Fiesta en el palacio. Se celebra el esperado embarazo de la princesa.
Por
fin, después de tres años de matrimonio, el heredero había conseguido fecundar
a la bella princesa y ello a pesar de su distante relación y del disoluto y
poco regio proceder de aquel penoso e innoble personaje, tan hermoso como
estúpido.
Unas
groseras risotadas, acompañadas por las cantarinas risas de dos jóvenes
gargantas femeninas, anunciaron la llegada del príncipe.

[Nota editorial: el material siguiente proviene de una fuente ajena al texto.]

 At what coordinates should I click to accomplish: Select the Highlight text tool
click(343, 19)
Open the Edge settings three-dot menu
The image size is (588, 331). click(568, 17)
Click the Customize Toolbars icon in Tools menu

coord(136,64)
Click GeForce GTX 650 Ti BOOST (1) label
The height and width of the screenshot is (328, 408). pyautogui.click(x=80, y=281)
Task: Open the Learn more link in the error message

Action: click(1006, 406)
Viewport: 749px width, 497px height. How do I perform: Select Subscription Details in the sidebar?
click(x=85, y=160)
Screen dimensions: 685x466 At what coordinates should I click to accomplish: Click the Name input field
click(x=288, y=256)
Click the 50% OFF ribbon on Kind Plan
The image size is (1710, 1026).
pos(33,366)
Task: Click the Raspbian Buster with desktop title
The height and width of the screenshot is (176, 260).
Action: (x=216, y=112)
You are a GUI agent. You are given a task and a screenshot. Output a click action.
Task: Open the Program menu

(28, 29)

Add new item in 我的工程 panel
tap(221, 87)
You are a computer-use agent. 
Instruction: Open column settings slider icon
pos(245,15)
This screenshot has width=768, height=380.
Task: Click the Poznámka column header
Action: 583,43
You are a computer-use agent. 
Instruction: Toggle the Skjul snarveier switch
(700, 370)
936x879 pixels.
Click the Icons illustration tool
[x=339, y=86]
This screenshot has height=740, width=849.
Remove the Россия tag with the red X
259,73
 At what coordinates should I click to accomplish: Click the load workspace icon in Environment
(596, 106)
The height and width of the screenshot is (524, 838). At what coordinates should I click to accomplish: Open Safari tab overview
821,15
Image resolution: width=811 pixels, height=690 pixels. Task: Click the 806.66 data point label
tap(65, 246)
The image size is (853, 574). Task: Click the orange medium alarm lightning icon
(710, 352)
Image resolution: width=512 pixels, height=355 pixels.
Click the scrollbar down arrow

Fue una entrada espectacular, como de
costumbre.
Evidentemente ebrio y abrazado o, dicho con mayor propiedad, sujetándose
en los brazos de dos bellas muchachas, hizo su aparición, estrafalario como
siempre, el necio, filógino, inmaduro y malcriado heredero de la corona. Pantuflas
rojas, pantalones bombachos estampados, camisa naranja y pañuelo morado de seda
al cuello. Acompañado por la música de la orquesta real, inició el descenso de
la marmórea escalinata del salón, mas al llegar a los últimos peldaños le falló
un pié y cayó arrastrando con él a las bellezas que lo sustentaban, dando con
sus cuerpos en medio de los invitados, provocando contenidas burlas y un
silencio que se acentuó al interrumpir su tocata los músicos. El príncipe alzó su
enturbiada cabeza apartando los dorados cabellos que le tapaban los ojos,
sonrió bobaliconamente y vomitó sobre una de las jóvenes que lo acompañaban y
que permanecía tumbada riendo a su lado.
La reina madre miró entristecida a la
princesa, que lloraba su vergüenza ocultando su rostro con un pañuelo de seda,
mientras abrazaba su incipiente preñez.
-Pobre niña mía ¡Por qué le darías aquel beso!
-murmuró moviendo su coronda cabeza- ¡Era
mil veces mejor entonces como sapo en la charca que ahora como hombre en palacio!